What sparked your interest in aviation?
From an early age aircraft fired my imagination, particularly military aircraft. I followed the traditional route at school by joining the Air Training Corps. I proved beyond all reasonable doubt that I was awful at marching, but had my first flight in a de Havilland Canada DHC-1 Chipmunk at 16 and enjoyed the experience enormously. Thereafter, post-university degree, I went on to join the Royal Air Force at the age of 22 and ultimately became a helicopter pilot. My initial aspiration was to fly fast jets. As a young man, I couldn’t imagine anything more exhilarating than flying at low-level at 450kt. During basic flying training at RAF Linton-on-Ouse, I was taught by a wonderful instructor on the BAC Jet Provost. I worked very hard, and my early flying training went very well. However, I found out halfway through the course that I was too tall to undertake advanced flying training in the Hawk. Thus I was offered a choice of multi-engine fixedwing, or helicopters; I chose the latter route. I recall being bitterly disappointed that I wasn’t going to be able to pursue my dream of flying fast jets. Yet, a major disappointment turned out to be one of the best things that ever happened to me. I went on to experience some wonderfully exhilarating flying in challenging environments, and had the privilege to meet some truly remarkable people along the way.
What have been the highlights of your career so far?
Undoubtedly some of my recollections from search and rescue and latterly special operations helicopter flying will always stay strong in my memory.
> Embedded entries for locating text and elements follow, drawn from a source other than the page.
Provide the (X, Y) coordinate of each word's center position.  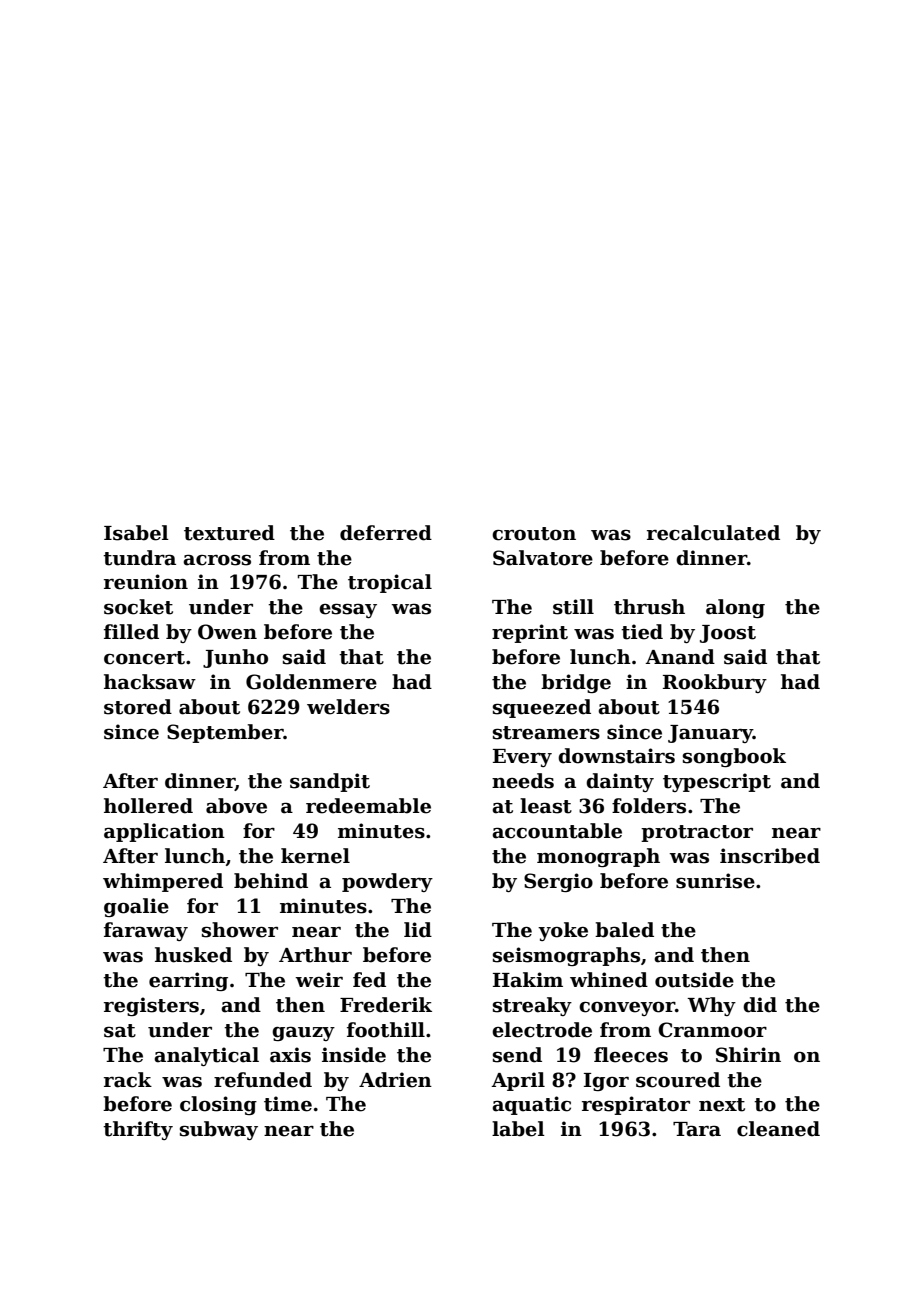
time (288, 1104)
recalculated (713, 533)
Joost (728, 634)
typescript (717, 782)
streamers (546, 733)
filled (131, 632)
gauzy (303, 1034)
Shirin (748, 1055)
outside (694, 980)
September (225, 733)
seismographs (566, 956)
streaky (532, 1006)
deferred (386, 533)
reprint (530, 633)
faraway (146, 931)
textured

I think the most precious memories are the ones where we managed to really make a difference and save someone’s life. We didn’t always manage that and as a husband and father it was always profoundly upsetting when we weren’t able to save someone, particularly when a child was involved. Mostly we were successful and the memories are positive and sometimes extremely amusing. I recall rescuing a father and daughter who had been cut off by the tide at the base of some extremely large cliffs; they would probably have drowned. We were called to rescue them by the wife/mother who was standing 200ft above them at the cliff top; she hadn’t joined them on their walk. We winched father and daughter to safety, and they were helped out of the helicopter. Happy days, or so I thought. As I took off, I looked out and expected to see the family hugging in relieved joy. What I actually saw was a furious wife kicking and hitting her husband, whilst their daughter looked on in bemusement. Ah well, we did our bit! The single biggest highlight has been the people that I have been privileged to meet and work with in both the military and in civvy street.
Tell us about your current role
As director of civil aviation (DCA) for the Isle of Man, I am leading and managing a large multi-disciplinary internationally-based team and am directly responsible for a multi-millionpound budget. The breadth and depth of the DCA role is very significant and includes, but is not limited to: leading, managing and appropriately growing the world’s sixth largest international private/corporate business aviation registry; regulating aviation, airspace and airport activity on behalf of the Manx government; and facilitating the growth of the increasingly successful Isle of Man aviation industry.
What do you enjoy most about your job?
People. Without strong, capable people in a great team we have nothing. I am very fortunate to work with a great group who I value very highly, both collectively and individually. Beyond that, I enjoy the variety of the role. It is rare to know for certain what I will be dealing with on a daily basis.
What is your biggest challenge?
Time. I made the schoolboy error of believing that when I became DCA I would have greater control over my calendar. Another lesson learned!